Tahun Baru Momentum Untuk Bermuhasabah

Oleh: Yeni

Dalam rangka menyambut tahun baru 2020 kemarin, Pemerintah Kabupaten Sumedang telah menyiapkan beberapa event untuk menyambut pergantian tahun. Berbeda dengan penyambutan sebelumnya, Pemkab Sumedang kali ini mengadakan event yang konon khusus untuk mengangkat budaya-budaya lokal yang ada di wilayah Sumedang. Menurut Protokol Sekretariat Daerah Kabupaten Sumedang H. Asep Tatang Sujana. Pemkab akan menggelar pertunjukan Seni Kolosal Tari Umbul di Kawasan Waduk Jatigede. Pementasan Tari Umbul ini, akan digelar di wilayah Desa Cijengjing Kecamatan Jatigede, tepat di sekitar lokasi pintu pengelak Waduk Jatigede, pada tanggal 31 Desember 2019 sekitar pukul 09.00. Bukan hanya tari umbul saja yang diselenggrakan, panitia juga melanjutkannya dengan berbagai pertunjukkan seni tradisional yang lain, seperti pasanggiri jaipong, bangreng, dan kesenian-kesenian khas Sumedang yang lain (kabar-priangan.com, 29/12/2019). 

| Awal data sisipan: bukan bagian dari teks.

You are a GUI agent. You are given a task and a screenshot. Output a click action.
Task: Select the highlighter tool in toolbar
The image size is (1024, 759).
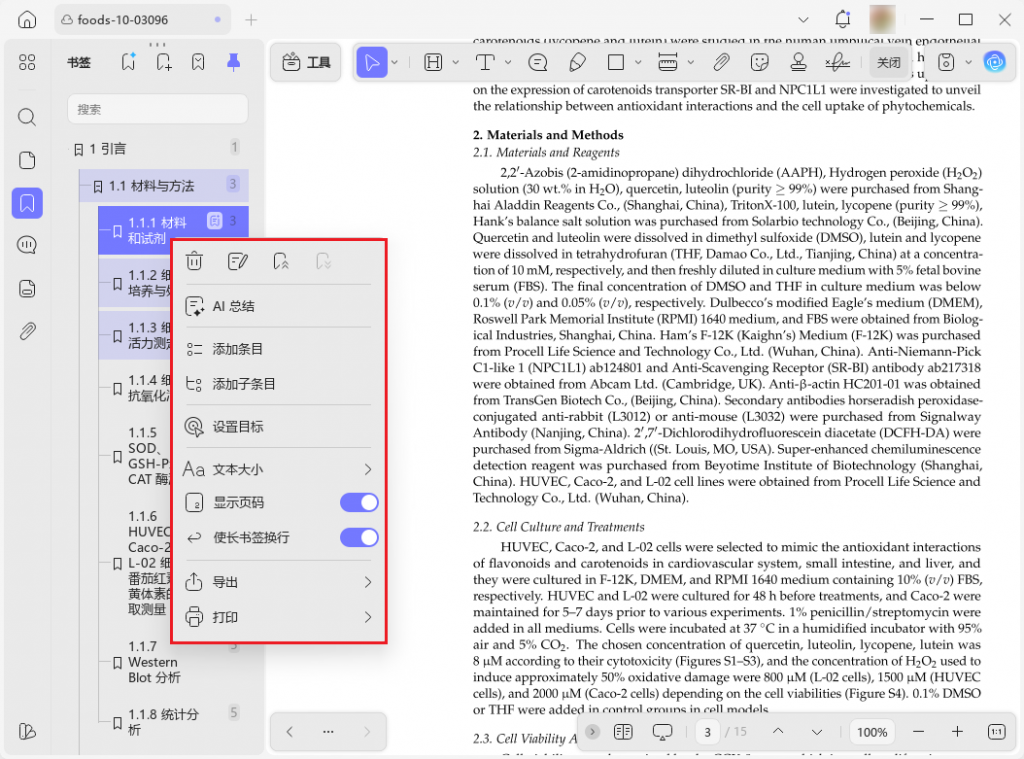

Khusus untuk event Seni Kolosal tari Umbul, kemungkinan masyarakat di seluruh Kabupaten Sumedang juga pasti akan hadir, mengingat peserta Tari Umbul itu sendiri merupakan perwakilan dari 270 desa yang ada di Sumedang. Dan melibatkan 5.555 penari, sedikitnya setiap desa mengirimkan perwakilan 20 Penari untuk memeriahkan pagelaran tari tersebut. Para penari umbul ini menjadi pusat perhatian pengunjung di sekitar lokasi, bukan karena lihainya penari menarikan tarian kolosal ini melainkan banyaknya penari yang mengalami kesurupan dan pingsan. Sedikitnya 6 orang mengalami kesurupan dan 78 orang lainnya jatuh pingsan saat mengikuti Tari Umbul. Penari yang mengalami kesurupan rata-rata disembuhkan langsung di lokasi oleh ustadz atau orang pintar lainnya di lokasi. 78 penari yang pingsan rata-rata mengalami dehidrasi dan kepanasan akibat panas matahari yang menyengat (kompas.com, 31/12/2019). Selain diwarnai dengan adanya kejadian kesurupan massal dan banyaknya peserta yang pingsan, pagelaran Tari Umbul Kolosal ini ternyata mendapat kritik pedas dari sejumlah peserta. Sejumlah peserta yang tak lain adalah seniman tari dari wilayah sumedang mengeluhkan pelayanan dari pihak panitia yang dinilai tidak maksimal. Selain itu, sejumlah peserta juga menilai jika kinerja panitia penyelenggara tidak bekerja secara professional (notif.id, 31/12/2019). 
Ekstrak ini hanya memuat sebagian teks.